Hoy es martes y nadie puede augurar si las mascarillas sirven para algo o no, si habrá en la farmacia o seguirán sin haber llegado, y si las que hay serán más caras o más carillas.
Las mascarillas son de varias clases, y las hay sanitarias (para profesionales), corrientes (para público en general) y caseras, cuya efectividad es tan dudosa como la opinión de nuestro ministro de Sanidad.

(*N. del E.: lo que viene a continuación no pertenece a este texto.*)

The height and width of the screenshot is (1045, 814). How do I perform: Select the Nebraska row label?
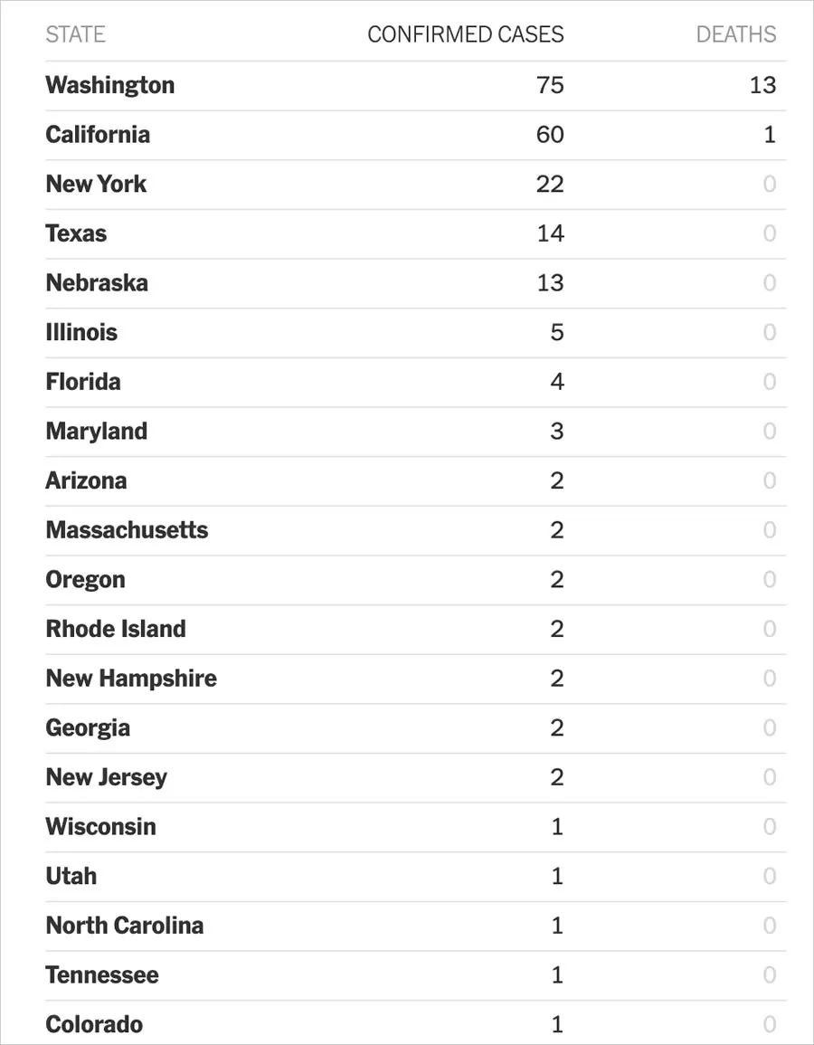97,282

Por si fuera poco, expertos en pandemias avisan de que la mascarilla, sin gafas de protección, viene a ser como un traje de baño que te tapara por delante, pero dejara "la zona donde la espalda pierde su honesto nombre" a la vista de todos. Y digo a la vista de todos, porque la vista, es decir, los ojos, no los cubre la mascarilla, y los expertos dicen que la sustancia mucosa de los ojos es un lugar en el que el virus se aloja con toda comodidad, un sitio privilegiado, desde el que puede introducirse por todo el cuerpo.
Pero cuando ya estamos a punto de buscar un lugar en el que podamos comprar burkas -que también protegen los ojos- viene el penúltimo experto de una universidad de mucho prestigio, y vuelve a ratificar que la mascarilla es recomendable que la use la persona que está contagiada, porque evita que los virus salgan de su boca o su nariz con destino a colonizar otros cuerpos, pero en las personas sin contagiar puede ser tan útil como tararear una ranchera durante la ducha. Y así nos encontramos, como aquél personaje que, en plena desesperación, no sabía si cortarse las venas o dejárselas largas.
(Después de once días de recorrer las tres farmacias que están más cerca de mi domicilio, encuentro una donde han retirado el cartel en el que informaban de no tener existencia y venden lotes de 10 mascarillas por 20 euros). Pero sigo ignorando si ponerme la gorra o un sombrero será igual de efectivo que colocarme la mascarilla.